As the Palestinain flag rises at the United Nations (UN), Palestinian president Mahmoud Abbas announced that the people of his nation would “no longer be bound” by the Oslo accords unless Palestine received “international protection” from Israeli aggression.
Standing to address the UN general assembly in New York, Abbas told representatives from almost 200 nations that the peace agreements, which have been in place for two decades, would not hold much longer if they continued to favour Israeli interests. While the Israeli delegation listened with inscrutable poker faces, Abbas went on to say that the UN needed to recognize Palestine as a state under occupation.
The president accused Israel of risking the current political clash exploding into a religious one over the Al-Aqsa Mosque; the recent focus of fresh conflicts in Jerusalem.
Israeli Prime Minister Benjamin Netanyahu has already condemned the speech as “deceitful”, and is expected to deliver his own speech later in the assembly, blaming the Al-Aqsa clashes on Palestinian protesters.
Abbas’ uncharacteristically headstrong speech came on the same day that the flag of Palestine was raised at the UN for the first time in the organization’s history.
The US had voted against raising the Palestinian flag at the United Nations.
“(It) should not be construed as a change in a position on the part of the United States about Palestinian aspirations for statehood,” said White House Press Secretary John Earnest.
It remains unclear just how serious are Abbas’ threats over Israel’s breach of the Oslo Accords.
He demanded that Israel step up to its “responsibilities of an occupying power”, and said that Palestine would begin implementing their position through “all peaceful and legal means”. He added that Israel’s reluctance to honor these signed agreements is leaving the nation of Palestine “An authority without real powers”.

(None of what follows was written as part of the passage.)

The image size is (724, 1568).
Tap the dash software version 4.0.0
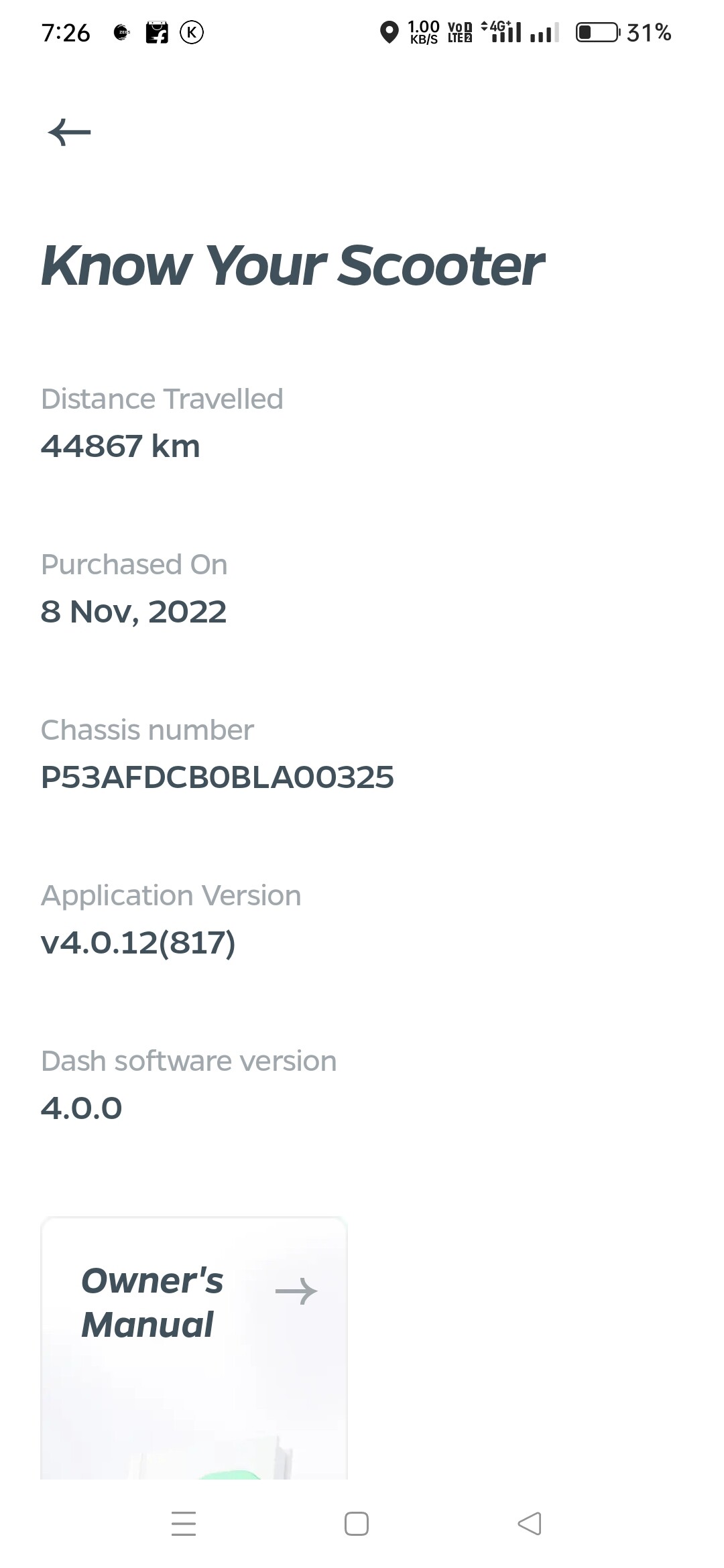click(x=81, y=1108)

Some have put the aggressive undertones in Abbas’ speech down to an attempt to disguise his own political weakness. Any attempts of setting up a Palestinian state have been systematically disrupted, and the pressure on Abbas to step down and dissolve the Palestinian Authority continues to mount. Without a specific due date for these actions, the president has been using his grace period to draw the UN’s attention to the Palestinian-Israeli conflict.
While he delivered a message of immovable defiance at the general assembly, the hall and the world of international politics were alive with rumors that the 80-year-old was beginning to lose his taste for the powers of a president. The lack of peace talks or any kind of measurable progress with the Israeli lobby has punched more than a few holes in his prestige and mandate.
A recent poll released by the Palestinian Center for Policy and Survey Research showed that around two-thirds of Palestinians want Abbas to resign, and that 57 percent had no faith in a peaceful two-state solution. Abbas’ position looks as if it’s speeding towards a political disaster, with the Palestinian people’s confidence in his Fatah movement swiftly dissolving.